I saw one once on the Perdido River summer before last, it was on a sandy shoal where the water was clear enough to make it out... thought it was a log resting on the bottom till I drifted over it and it leisurely scooted off. Probably 4 feet. That's incredible to catch one, very cool.


----------



## 153 Large fish

SurfRidr said:


> I saw one once on the Perdido River summer before last, it was on a sandy shoal where the water was clear enough to make it out... thought it was a log resting on the bottom till I drifted over it and it leisurely scooted off. Probably 4 feet.
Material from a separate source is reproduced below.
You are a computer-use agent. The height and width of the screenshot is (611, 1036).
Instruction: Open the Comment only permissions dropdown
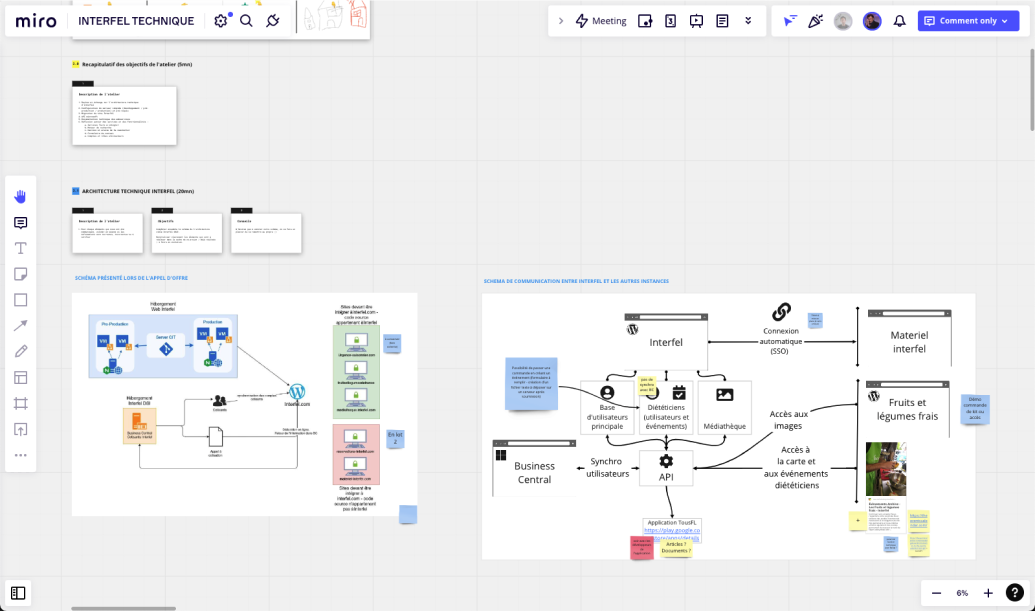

That's incredible to catch one, very cool.


From what I've learned they don't eat in the Summer...they.just do their thing...lol...strange life


----------



## lettheairout

See them a bunch on yellow river and blackwater river. Seen one jumping out the water a few years back. They are cool 

sent from outside your bedroom window


----------



## my3nme

Wow, best catch I've seen on here in a long time. A true fish of a life time. Congrats


----------



## Buckyt

I saw one jump in front of 4 Seasons pier at Orange Beach several years ago. I was close enough that I was certain what it was, but some of my friends have laughed at me about this sighting.


----------



## 153 Large fish

my3nme said:


> Wow, best catch I've seen on here in a long time. A true fish of a life time. Congrats


Thank you....it was a blessing...very fun and unforgettable...


----------



## CalvinandHobbes

Know a spot on blackwater they come to every year in the summer time. You just sit there and watch and wait and you will see some sturgeon jump out the water.


----------



## Rickpcfl

I was diving the Suwanee River a couple of years back and saw a bunch suspended near some rocks. It was cool to see. I know that a number of people have been hurt after hitting them in a moving boat while they jump. It is neat to see.


----------



## bigrick

That's awesome. I've never seen one over this way but remember one surfacing around the jetties behind the Beau Rivage in Biloxi when I was younger.


----------



## 153 Large fish

Buckyt said:


> I saw one jump in front of 4 Seasons pier at Orange Beach several years ago. I was close enough that I was certain what it was, but some of my friends have laughed at me about this sighting.


I've heard many people say they've seen them but no one believes them...well they do now lol


----------



## 153 Large fish

CalvinandHobbes said:


> Know a spot on blackwater they come to every year in the summer time. You just sit there and watch and wait and you will see some sturgeon jump out the water.


I've never seen one jump, I bet that's pretty awesome!


----------



## 153 Large fish

bigrick said:


> That's awesome. I've never seen one over this way but remember one surfacing around the jetties behind the Beau Rivage in Biloxi when I was younger.


So I guess they're all over and most people just don't know it... probably because they don't eat in the Summer


----------